=== Section Start ===

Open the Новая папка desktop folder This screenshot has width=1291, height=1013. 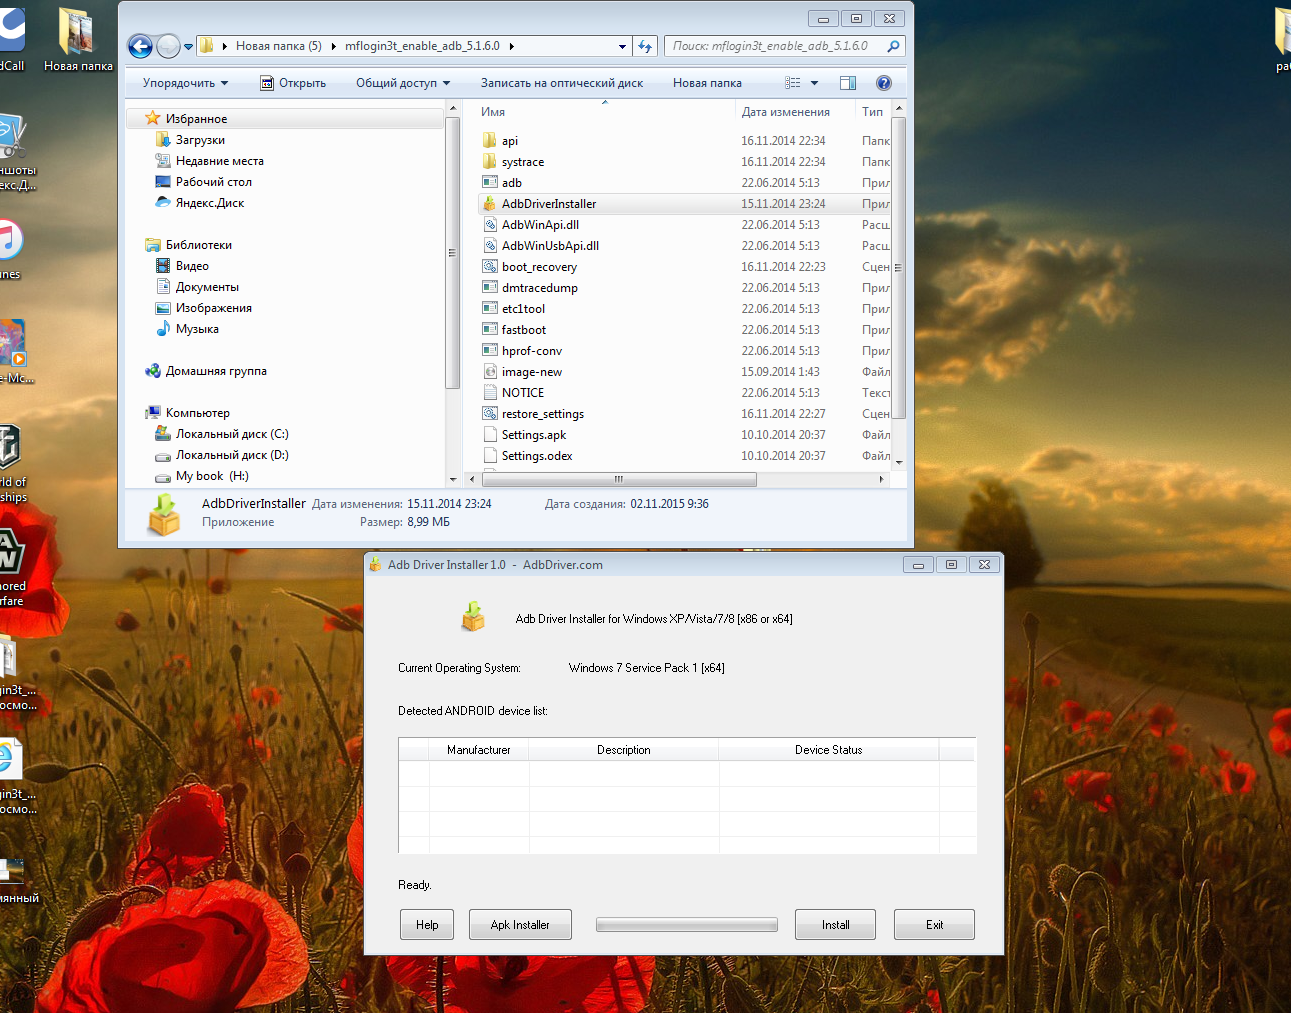point(77,40)
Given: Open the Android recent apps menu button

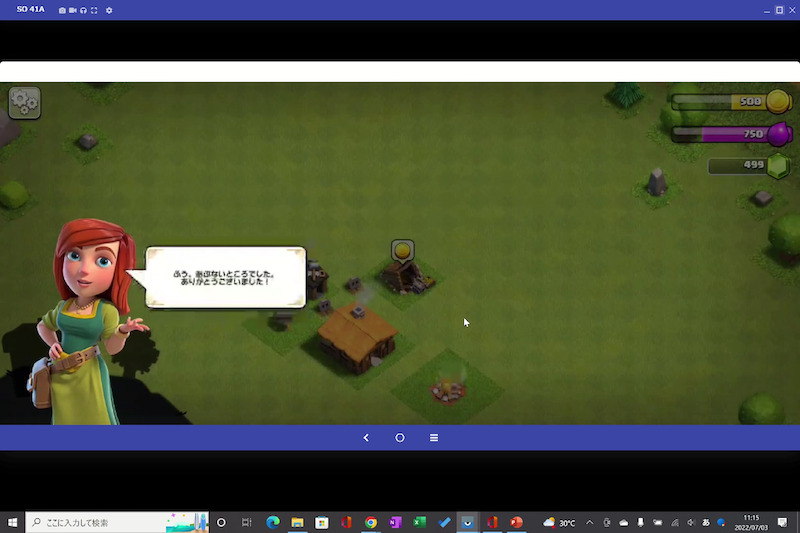Looking at the screenshot, I should coord(434,438).
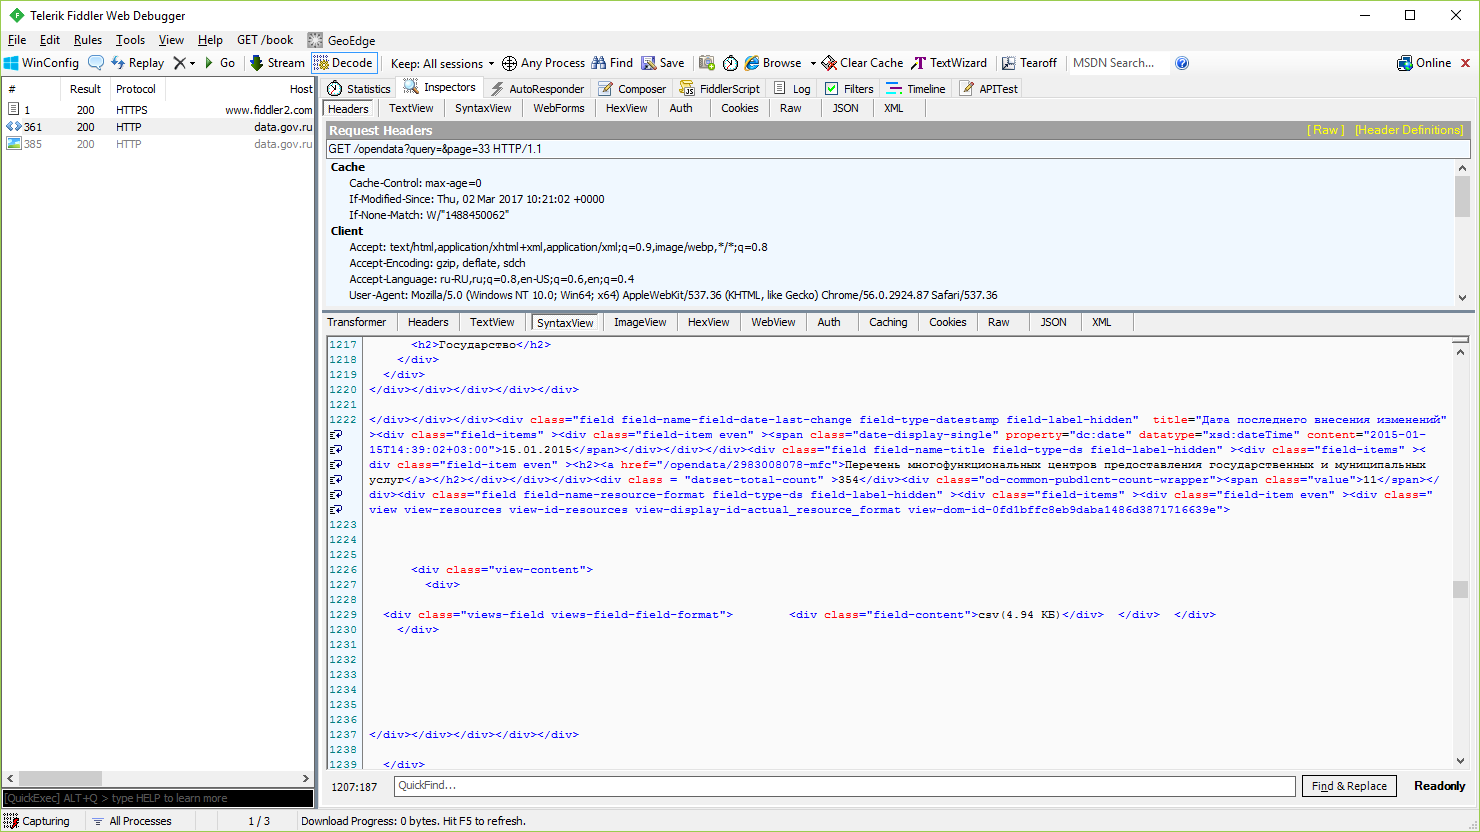
Task: Click the camera screenshot icon in toolbar
Action: coord(707,63)
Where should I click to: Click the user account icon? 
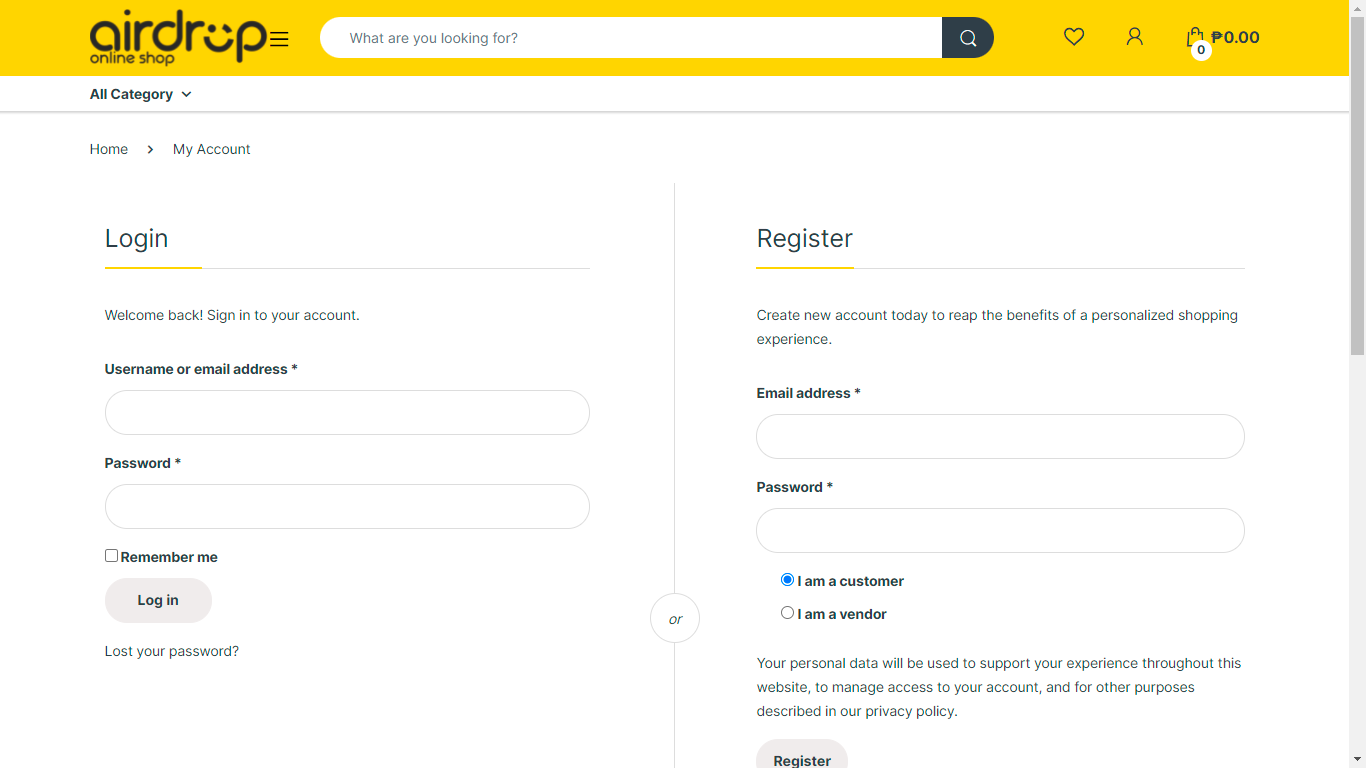coord(1134,37)
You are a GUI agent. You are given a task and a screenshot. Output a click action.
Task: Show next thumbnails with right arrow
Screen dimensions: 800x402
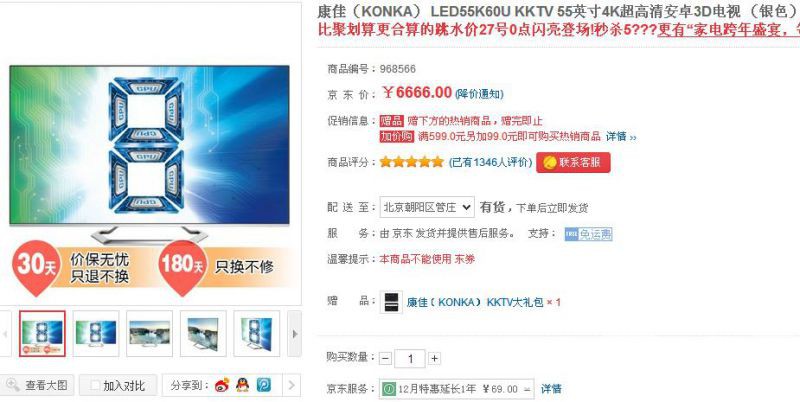point(294,334)
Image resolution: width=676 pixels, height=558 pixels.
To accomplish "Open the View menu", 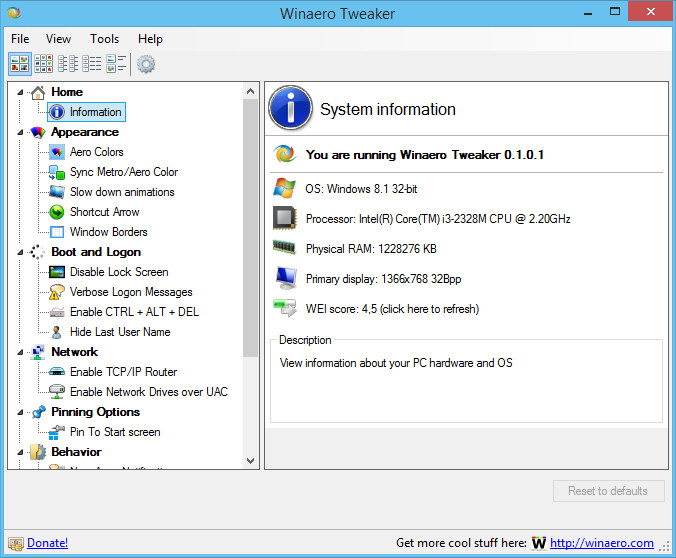I will click(59, 39).
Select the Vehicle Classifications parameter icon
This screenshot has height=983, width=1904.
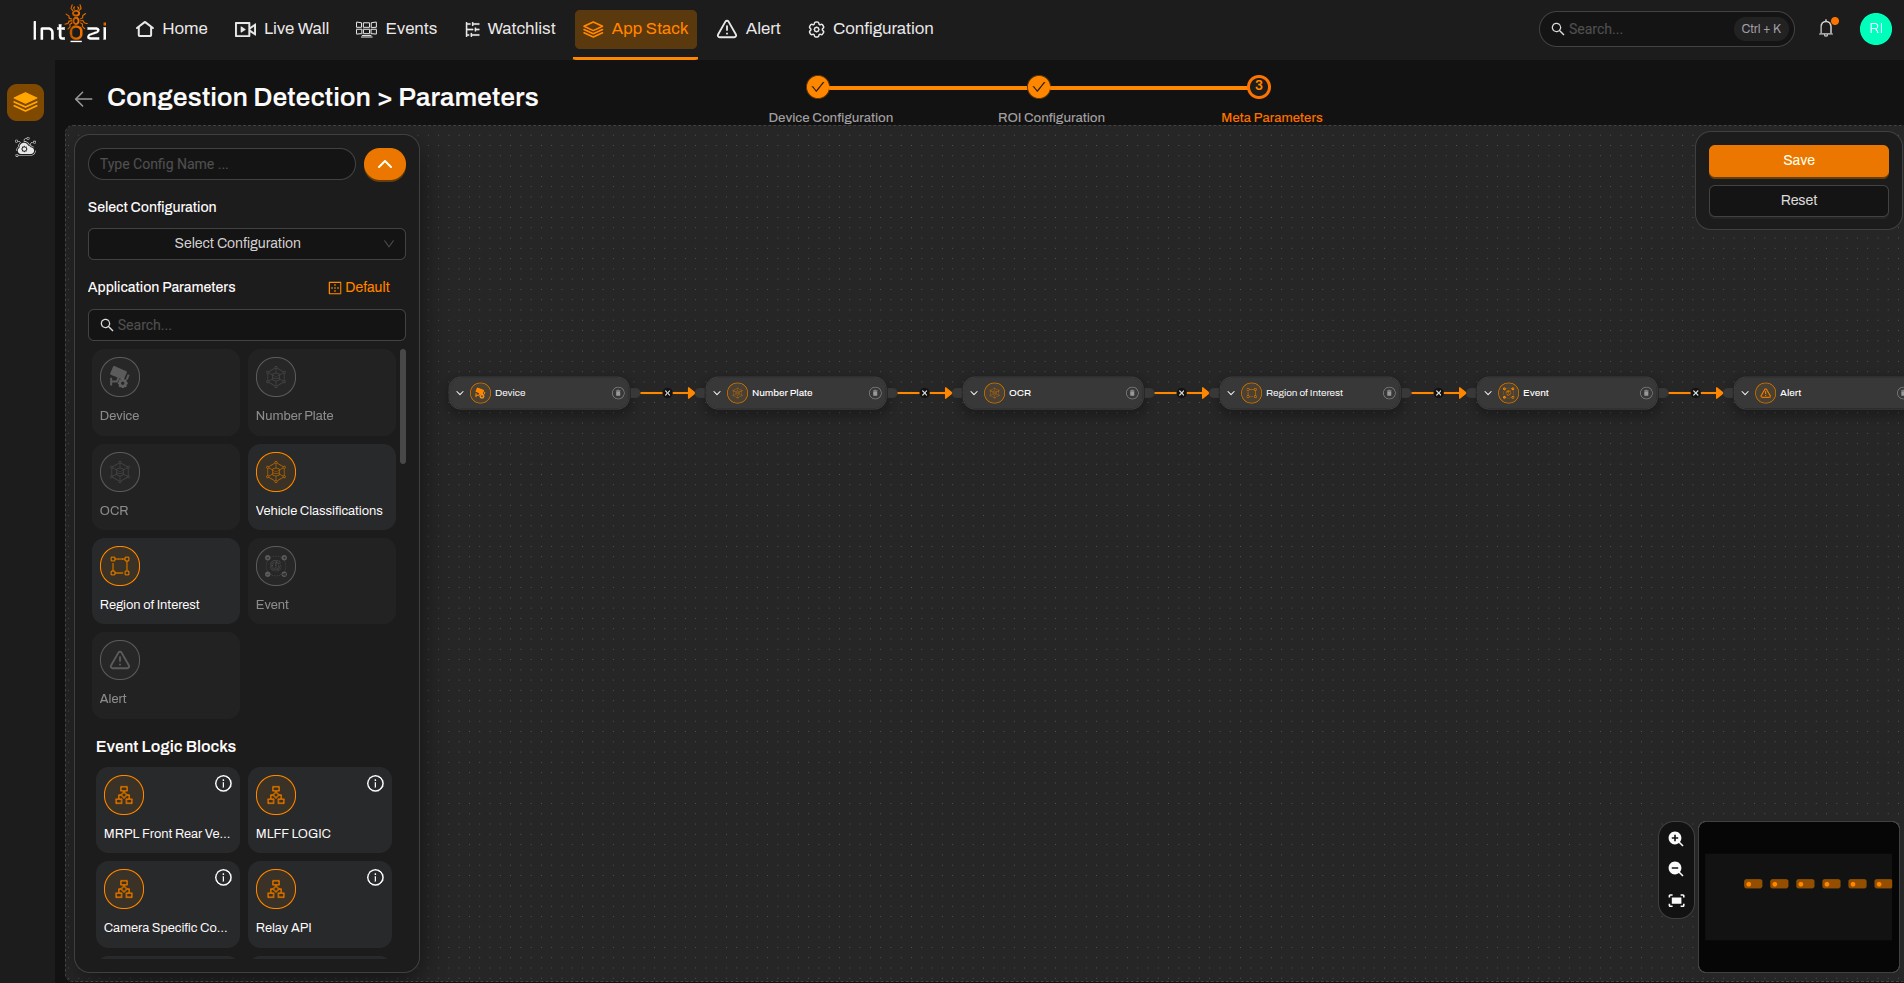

=== Section End ===

▸ **Exercise instructions**: Working from the line containing "Select the Vehicle" to the last line of the data, retype every line exactly, both ends included, and leave out all pictures.

▸ **Reply**:
Select the Vehicle Classifications parameter icon
This screenshot has height=983, width=1904.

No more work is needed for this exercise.